Beginning in 1869 as Reconstruction unfolded across the country, Douglass took his “Composite Nation” speech on the road and shared his passionate vision for a reborn America, where rights and freedoms would be extended to all, regardless of race, gender, national origin, or faith. Lectures were popular in America, and Douglass was in high demand, traveling from the Northeast to the Midwest. Few speakers had his compelling personal story, skill at the podium, or moral authority. In his speech, Douglass advocated for absolute equality, which meant equal rights that were specific, inclusive, and protected by law. Yet during his lecture stop in Iowa, a hotel refused to serve him because of his race.
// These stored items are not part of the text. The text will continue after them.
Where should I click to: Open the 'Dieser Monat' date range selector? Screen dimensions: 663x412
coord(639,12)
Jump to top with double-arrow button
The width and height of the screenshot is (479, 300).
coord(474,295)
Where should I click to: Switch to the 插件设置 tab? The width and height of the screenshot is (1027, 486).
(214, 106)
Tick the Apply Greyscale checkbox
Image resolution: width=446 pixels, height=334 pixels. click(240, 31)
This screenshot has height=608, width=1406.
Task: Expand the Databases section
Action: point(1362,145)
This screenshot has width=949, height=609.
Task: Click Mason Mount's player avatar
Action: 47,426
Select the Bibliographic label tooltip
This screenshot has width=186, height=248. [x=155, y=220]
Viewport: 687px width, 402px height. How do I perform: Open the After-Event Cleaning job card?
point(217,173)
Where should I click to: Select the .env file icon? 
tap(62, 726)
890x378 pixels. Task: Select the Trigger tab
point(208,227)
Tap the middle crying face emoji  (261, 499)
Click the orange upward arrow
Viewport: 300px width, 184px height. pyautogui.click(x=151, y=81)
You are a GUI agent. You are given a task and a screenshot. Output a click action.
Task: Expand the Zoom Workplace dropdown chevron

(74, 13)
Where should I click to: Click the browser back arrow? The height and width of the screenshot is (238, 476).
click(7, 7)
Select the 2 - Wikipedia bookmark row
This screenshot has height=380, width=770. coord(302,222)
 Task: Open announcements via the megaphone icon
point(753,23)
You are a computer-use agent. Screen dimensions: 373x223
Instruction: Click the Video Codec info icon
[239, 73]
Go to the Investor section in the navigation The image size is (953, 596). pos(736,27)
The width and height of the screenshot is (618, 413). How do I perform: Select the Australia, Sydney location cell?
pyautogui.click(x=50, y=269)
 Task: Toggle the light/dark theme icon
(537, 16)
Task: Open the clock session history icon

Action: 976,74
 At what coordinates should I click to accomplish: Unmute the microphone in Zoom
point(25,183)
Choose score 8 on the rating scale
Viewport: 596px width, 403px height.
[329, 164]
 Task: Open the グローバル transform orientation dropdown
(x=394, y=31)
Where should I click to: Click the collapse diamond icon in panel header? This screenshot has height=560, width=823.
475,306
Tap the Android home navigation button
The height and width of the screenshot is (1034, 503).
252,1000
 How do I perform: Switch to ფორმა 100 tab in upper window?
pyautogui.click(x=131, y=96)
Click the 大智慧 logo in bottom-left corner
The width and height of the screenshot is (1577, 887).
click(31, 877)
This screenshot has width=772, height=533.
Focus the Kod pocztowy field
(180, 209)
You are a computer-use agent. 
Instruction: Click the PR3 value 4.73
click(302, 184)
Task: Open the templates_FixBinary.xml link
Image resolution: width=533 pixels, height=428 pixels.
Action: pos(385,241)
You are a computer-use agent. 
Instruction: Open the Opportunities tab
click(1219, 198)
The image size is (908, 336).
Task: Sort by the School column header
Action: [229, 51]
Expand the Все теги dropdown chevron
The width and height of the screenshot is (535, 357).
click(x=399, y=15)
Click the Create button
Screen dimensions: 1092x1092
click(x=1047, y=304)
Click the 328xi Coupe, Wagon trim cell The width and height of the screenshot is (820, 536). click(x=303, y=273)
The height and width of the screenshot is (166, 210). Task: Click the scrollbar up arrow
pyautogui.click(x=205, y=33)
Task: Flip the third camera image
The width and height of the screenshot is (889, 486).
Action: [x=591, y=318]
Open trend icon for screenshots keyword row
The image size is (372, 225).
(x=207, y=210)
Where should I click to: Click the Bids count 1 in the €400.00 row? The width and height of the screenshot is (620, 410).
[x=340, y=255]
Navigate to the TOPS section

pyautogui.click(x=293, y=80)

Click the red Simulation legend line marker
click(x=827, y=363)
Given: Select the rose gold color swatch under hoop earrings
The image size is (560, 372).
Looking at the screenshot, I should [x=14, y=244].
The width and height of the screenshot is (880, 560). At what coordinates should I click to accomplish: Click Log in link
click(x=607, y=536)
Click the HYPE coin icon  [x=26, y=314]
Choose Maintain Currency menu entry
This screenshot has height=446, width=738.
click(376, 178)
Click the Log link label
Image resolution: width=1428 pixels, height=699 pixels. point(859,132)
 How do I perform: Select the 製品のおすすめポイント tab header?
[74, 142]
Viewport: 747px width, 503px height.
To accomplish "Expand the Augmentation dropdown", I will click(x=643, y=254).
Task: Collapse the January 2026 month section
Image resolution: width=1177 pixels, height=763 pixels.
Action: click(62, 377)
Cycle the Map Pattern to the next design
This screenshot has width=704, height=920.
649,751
This reinforced Douglass’ belief that rights and fair treatment must be fought for every day at every level, from constitutional amendments to life’s routine encounters.

On display is a range of artifacts and documents that illustrate Douglass’ vision during the postwar years when his goal seemed within reach. Among the highlights are illustrations from the popular press of the time and scrapbooks of articles by or about Douglass compiled by his sons that also documented his inexhaustible drive and never-ending commitment to a more just America. A speech excerpt from Douglass’ contemporary Frances Ellen Watkins Harper brings the question of gender to Douglass’ ideas about racial equality. His advocacy for Chinese immigration, a decade before the Chinese Exclusion Act. is also demonstrated through political cartoons and a copy of the newspaper Chinese American, a publication by Wong Chin Foo that asserted Chinese immigrants right to belong in the United States. Douglass argued the Chinese should be granted every freedom Americans expect, to become citizens, to vote, to run for office.

Also on view is the maquette of a statue of Douglass that was erected on the campus of the University of Maryland in 2015. The model was gifted to the late Congressman John Lewis and is on long-term loan to New-York Historical. A recreation of the Douglass statue that greets visitors to the Museum at the 77th Street entrance, painted to be lifelike, is also on display. 


Our Composite Nation: Frederick Douglass’ America is curated by Marci Reaven, vice president of history exhibits, Lily Wong, associate curator, and Dominique Jean-Louis, associate curator, New-York Historical Society.